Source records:
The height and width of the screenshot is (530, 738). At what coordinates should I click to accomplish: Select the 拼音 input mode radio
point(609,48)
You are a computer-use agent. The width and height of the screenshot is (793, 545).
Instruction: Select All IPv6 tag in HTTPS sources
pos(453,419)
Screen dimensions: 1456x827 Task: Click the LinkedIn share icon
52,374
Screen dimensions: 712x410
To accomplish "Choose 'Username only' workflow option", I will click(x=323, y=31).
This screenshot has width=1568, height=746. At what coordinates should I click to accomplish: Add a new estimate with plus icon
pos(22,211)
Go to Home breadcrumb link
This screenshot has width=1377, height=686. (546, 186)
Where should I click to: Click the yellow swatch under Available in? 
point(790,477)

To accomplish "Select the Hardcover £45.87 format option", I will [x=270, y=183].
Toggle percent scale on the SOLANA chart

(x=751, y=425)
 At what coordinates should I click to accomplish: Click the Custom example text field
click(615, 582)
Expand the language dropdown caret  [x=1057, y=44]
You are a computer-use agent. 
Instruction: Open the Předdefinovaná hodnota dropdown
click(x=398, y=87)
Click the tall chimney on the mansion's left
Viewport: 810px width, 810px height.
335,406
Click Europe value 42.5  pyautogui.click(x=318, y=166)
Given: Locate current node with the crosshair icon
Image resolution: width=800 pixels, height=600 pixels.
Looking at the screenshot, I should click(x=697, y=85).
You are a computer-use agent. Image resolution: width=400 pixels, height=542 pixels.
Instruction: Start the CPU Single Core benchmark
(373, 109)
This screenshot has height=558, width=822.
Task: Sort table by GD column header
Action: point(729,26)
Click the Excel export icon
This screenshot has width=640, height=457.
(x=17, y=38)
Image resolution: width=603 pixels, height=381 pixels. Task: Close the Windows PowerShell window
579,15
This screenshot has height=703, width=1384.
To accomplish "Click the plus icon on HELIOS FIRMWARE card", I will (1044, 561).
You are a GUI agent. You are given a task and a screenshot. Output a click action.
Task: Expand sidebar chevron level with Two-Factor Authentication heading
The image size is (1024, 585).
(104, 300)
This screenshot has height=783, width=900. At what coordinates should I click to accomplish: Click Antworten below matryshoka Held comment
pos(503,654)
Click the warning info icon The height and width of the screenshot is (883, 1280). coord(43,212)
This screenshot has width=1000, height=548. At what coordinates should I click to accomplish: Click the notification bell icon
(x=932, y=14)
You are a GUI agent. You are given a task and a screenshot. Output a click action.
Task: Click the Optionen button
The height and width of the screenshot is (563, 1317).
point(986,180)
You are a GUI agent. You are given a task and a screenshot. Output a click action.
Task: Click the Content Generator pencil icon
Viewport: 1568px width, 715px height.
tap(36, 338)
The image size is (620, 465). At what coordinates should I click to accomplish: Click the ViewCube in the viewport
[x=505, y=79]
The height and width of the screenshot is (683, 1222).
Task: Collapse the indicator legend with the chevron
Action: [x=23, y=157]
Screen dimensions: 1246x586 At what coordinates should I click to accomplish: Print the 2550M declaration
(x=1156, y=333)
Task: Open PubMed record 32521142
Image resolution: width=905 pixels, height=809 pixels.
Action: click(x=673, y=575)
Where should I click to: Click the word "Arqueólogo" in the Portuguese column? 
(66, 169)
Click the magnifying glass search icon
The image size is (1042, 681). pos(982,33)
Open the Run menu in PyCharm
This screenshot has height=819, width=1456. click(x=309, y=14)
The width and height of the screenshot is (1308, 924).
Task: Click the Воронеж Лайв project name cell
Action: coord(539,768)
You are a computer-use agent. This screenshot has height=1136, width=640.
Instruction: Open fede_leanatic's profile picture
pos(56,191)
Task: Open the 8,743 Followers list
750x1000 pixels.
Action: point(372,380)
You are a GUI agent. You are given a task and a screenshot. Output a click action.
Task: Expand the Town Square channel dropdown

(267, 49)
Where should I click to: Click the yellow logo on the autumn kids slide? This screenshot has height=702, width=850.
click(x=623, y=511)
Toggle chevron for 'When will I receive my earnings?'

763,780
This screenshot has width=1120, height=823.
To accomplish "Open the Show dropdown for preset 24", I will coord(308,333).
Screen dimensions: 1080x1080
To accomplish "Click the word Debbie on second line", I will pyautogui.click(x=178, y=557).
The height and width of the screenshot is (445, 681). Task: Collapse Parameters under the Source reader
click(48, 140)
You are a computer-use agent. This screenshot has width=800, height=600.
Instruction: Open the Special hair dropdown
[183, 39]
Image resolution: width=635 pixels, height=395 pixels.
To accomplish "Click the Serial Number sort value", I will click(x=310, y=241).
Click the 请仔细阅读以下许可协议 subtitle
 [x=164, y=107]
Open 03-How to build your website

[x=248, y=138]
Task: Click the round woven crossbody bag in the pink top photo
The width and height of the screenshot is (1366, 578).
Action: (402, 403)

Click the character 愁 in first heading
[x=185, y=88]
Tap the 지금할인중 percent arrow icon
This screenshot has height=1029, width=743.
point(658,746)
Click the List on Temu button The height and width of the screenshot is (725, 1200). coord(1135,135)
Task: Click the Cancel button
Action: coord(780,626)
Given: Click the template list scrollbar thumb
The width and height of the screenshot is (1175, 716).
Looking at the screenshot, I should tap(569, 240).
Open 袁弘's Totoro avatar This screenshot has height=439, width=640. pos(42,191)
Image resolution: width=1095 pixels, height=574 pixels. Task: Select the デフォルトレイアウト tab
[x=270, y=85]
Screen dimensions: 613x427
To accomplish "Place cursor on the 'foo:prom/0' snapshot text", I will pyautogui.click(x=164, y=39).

ACTIVITY -
Among the records above, only the lines between the line holding "Expand the language" and the line holding "Click Europe value", inclusive, are to be output, exactly as written.

RESULT FOR THIS TASK -
Expand the language dropdown caret  [x=1057, y=44]
You are a computer-use agent. 
Instruction: Open the Předdefinovaná hodnota dropdown
click(x=398, y=87)
Click the tall chimney on the mansion's left
Viewport: 810px width, 810px height.
335,406
Click Europe value 42.5  pyautogui.click(x=318, y=166)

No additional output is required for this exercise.